Supply chains are becoming more global, and eTailers around the world are growing more eager to tap into consumers’ expanding demand for eCommerce experiences, but building the payments procedures needed to underpin global supply chains is no easy task.
Brian Antar, CEO of Shipmate Fulfillment, a Philadelphia-based logistics startup that warehouses, packages and ships eCommerce orders, told PYMNTS about the payments roadblocks that can prevent businesses from establishing themselves in international markets and how payment orchestration can help alleviate those frictions.
Cross-Border Barriers
Preparing to tap into the intensifying global demand for eCommerce experiences can be prohibitively expensive and time-consuming, especially for businesses that are engaging with markets and providers for the first time.
“A business entering a new international market can face numerous issues, including setting up a new entity, creating a new bank account, filing local taxes, navigating the tax implications at home and more,” Antar explained.
The coordination needed to take even these basic first steps, with setup and maintenance, costs more effort than many companies can anticipate, meaning that numerous businesses have a reduced chance of expanding quickly and without friction into international eCommerce.
Even businesses that manage to establish a presence in national markets often encounter enough cross-border payments friction to bring their supply chains to a halt. Antar used the example of a hypothetical international business receiving an invoice from a cross-border supplier to illustrate these frictions. Suppliers in these situations would most likely request payment in the form of a wire transfer, which is by far the most common way to make and receive cross-border payments.
“Issuing a wire, however, is subject to potential fraud, either from a phishing scheme, the factory itself, the recipient bank or government or something else — and it requires very specific instructions for delivering the payment to the proper recipient,” he explained.
These complications magnify when merchants become bigger and need to handle millions of transactions every day.
Using an old payments setup to accept cross-border payments does not alleviate these frictions, either. Cross-border barriers exist regardless of businesses’ transaction processes.

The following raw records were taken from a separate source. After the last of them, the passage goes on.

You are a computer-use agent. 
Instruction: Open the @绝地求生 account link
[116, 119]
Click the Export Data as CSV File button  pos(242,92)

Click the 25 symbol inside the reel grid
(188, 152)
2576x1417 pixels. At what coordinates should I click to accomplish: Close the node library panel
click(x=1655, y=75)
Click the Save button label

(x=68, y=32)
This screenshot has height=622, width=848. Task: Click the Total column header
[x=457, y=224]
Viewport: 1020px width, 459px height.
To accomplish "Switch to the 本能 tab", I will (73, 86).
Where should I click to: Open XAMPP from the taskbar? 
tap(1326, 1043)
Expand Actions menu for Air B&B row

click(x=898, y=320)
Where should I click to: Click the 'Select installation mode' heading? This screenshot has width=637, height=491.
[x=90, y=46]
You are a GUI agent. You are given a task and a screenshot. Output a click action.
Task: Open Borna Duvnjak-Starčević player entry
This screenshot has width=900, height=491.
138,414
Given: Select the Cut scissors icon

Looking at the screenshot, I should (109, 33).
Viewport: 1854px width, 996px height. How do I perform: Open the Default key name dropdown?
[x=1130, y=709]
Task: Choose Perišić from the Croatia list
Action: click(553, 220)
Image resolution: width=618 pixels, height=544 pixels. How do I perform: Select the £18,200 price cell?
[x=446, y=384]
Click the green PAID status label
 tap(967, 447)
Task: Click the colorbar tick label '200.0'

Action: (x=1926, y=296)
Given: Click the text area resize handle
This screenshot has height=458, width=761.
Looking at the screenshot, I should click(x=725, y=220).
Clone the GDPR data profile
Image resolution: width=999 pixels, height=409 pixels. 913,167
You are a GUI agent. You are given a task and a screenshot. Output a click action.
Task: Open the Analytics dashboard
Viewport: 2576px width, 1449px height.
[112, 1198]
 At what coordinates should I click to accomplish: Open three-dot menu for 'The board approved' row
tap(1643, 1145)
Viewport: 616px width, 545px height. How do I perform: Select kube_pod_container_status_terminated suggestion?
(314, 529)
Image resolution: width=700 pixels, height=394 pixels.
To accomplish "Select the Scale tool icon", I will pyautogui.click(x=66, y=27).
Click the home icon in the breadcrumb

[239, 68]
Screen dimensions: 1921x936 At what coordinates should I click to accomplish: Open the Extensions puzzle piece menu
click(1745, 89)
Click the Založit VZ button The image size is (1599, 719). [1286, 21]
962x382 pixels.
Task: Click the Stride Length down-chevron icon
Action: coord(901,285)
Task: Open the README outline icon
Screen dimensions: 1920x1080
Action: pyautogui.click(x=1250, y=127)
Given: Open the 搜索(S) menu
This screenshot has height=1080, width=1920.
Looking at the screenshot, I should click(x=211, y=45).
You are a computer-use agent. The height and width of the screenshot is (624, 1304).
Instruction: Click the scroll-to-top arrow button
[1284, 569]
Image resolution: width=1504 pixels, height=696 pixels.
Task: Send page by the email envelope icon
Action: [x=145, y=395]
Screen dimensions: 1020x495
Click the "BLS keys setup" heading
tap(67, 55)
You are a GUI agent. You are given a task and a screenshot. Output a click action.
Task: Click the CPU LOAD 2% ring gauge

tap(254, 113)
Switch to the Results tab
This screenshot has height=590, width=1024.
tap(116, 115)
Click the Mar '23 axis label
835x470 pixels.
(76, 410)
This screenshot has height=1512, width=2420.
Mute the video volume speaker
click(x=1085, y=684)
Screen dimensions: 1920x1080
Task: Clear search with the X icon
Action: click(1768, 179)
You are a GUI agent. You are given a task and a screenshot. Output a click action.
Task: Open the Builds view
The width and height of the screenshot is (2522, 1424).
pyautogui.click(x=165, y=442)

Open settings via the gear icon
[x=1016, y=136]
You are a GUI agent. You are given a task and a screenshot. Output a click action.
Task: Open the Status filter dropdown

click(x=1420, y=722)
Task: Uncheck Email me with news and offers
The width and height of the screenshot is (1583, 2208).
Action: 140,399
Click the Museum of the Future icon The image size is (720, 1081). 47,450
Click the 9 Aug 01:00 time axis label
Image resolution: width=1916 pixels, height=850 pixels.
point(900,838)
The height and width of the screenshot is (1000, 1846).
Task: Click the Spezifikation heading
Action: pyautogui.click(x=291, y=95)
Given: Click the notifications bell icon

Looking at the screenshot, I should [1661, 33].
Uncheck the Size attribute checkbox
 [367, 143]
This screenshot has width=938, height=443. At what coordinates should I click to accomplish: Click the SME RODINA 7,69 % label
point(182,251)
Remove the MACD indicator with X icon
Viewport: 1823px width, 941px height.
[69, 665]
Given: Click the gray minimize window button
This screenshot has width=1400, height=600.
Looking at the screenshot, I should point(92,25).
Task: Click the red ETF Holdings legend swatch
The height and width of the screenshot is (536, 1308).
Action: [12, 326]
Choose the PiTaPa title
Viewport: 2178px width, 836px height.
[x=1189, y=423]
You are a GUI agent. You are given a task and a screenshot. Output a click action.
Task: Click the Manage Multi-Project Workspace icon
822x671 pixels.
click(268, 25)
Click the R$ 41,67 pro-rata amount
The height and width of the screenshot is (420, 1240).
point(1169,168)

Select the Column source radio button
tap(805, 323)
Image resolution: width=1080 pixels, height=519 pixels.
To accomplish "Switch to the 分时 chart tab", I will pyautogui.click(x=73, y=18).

“No matter which payment solution you use, you’ll find frictions around time, security, compliance and trust,” Antar said.
He asserted that there is a universal need for eCommmerce businesses to find solutions that can help them mitigate these frictions, which threaten to reduce the gains they could otherwise potentially unlock by expanding into new markets.
Orchestrating A Solution
Partnering with third-party providers that specialize in facilitating smooth, cross-border payments can help alleviate many roadblocks encountered when accepting payments from international business partners. An international business might partner with a payment service provider (PSP) that provides digital compliance solutions to reduce the resources spent ensuring that cross-border payments meet local compliance standards, or it might partner with a local payment gateway to eschew having to use wire transfers.
There is no limit to the number of PSPs with which international businesses might partner, either. Many businesses, including Shipmate Fulfillment, use many PSPs at once to address different frictions that hinder their cross-border operations.
“We work with partner companies that specialize in cross-border payments, so our business can bill and collect smoothly,” Antar confirmed.
Leveraging many different PSPs at once to overcome payments barriers is common for companies, but doing so can also become a source of friction in itself. It takes time and resources that many businesses do not have to manage the business relationships needed to work with PSPs.
A payment orchestration layer can be particularly useful in these scenarios. It provides a single access point through which international businesses can manage the relationships they share with the PSPs they need to power their cross-border transactions. It also allows them to more easily consolidate and address many of the frictions they might encounter during such transactions, including slow speeds, security concerns, compliance requirements or adding or removing multiple payments gateways to their payments stacks. The result can be faster times to market, smoother overall payments flows and stronger supplier relationships.
“An international business can go to market much quicker with a payment orchestration system and help bring more confidence to its vendors,” Antar said.
Such systems can therefore be invaluable for businesses looking to partner with PSPs that empower them to capitalize on the surging global demand for online shopping experiences.